Just little things, like endless rain,
the spilt milk, parcels
left behind, newly-bought necessities
disappearing, a waiter forgetting an order
and not being able to find our way
out of Blenheim.

Was it coyote, Bugs Bunny, Loki,
Maui, a leprechaun, a fox, a crow,
Pippi Longstocking, Puck,
or Anansi? Might the trickster have been
my father being a monkey
(his animal sign in the Chinese zodiac)

making me leave my handbag behind
on the top of the hill at the war memorial
in Seddon?
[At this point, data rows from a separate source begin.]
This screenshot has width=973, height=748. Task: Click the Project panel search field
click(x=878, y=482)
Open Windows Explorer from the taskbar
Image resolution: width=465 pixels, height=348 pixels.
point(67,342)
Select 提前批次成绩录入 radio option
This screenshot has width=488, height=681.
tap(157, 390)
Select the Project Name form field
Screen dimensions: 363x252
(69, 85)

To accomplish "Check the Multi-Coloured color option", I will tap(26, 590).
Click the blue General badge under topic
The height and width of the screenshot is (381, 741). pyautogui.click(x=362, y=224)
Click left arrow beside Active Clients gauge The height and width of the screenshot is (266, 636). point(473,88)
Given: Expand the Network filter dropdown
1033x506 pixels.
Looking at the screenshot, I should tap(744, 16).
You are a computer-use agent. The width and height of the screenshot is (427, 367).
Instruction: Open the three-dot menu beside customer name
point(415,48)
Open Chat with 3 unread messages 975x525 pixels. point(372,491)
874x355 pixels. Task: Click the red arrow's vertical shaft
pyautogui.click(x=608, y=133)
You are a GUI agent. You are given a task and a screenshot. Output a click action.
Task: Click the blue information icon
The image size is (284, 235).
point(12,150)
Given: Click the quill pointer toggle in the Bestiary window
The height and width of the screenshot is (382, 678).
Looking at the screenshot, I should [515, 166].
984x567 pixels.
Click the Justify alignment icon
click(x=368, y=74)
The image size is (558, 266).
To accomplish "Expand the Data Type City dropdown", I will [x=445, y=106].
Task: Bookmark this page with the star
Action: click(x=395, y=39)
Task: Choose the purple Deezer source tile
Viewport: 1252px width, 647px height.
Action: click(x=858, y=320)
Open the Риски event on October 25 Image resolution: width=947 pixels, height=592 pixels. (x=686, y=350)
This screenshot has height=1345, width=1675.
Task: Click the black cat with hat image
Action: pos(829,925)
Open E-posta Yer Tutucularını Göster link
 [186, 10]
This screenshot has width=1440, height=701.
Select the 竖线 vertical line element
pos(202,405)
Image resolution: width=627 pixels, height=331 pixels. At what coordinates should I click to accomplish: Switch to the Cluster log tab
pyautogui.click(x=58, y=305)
A town I will forever associate
with Fay & Peter’s tin sleep-out,
a passionfruit vine, the cabbage train, yellow shoes
and three men: Joe the sullen, Paul the optimistic

and born-again Max. Perhaps the last hand
played was the missed call from Liz in Ashburton
just as we were leaving that dusty town.
But the pick of them all, the high winds
thrashing trees near Hinds, the hint of home
still just a trick of light on the road ahead.

Kay McKenzie Cooke

Kay McKenzie Cooke (Kai Tahu, Kati Mamoe) lives in Otepoti and is slowly working towards a fifth poetry collection, as yet un-named.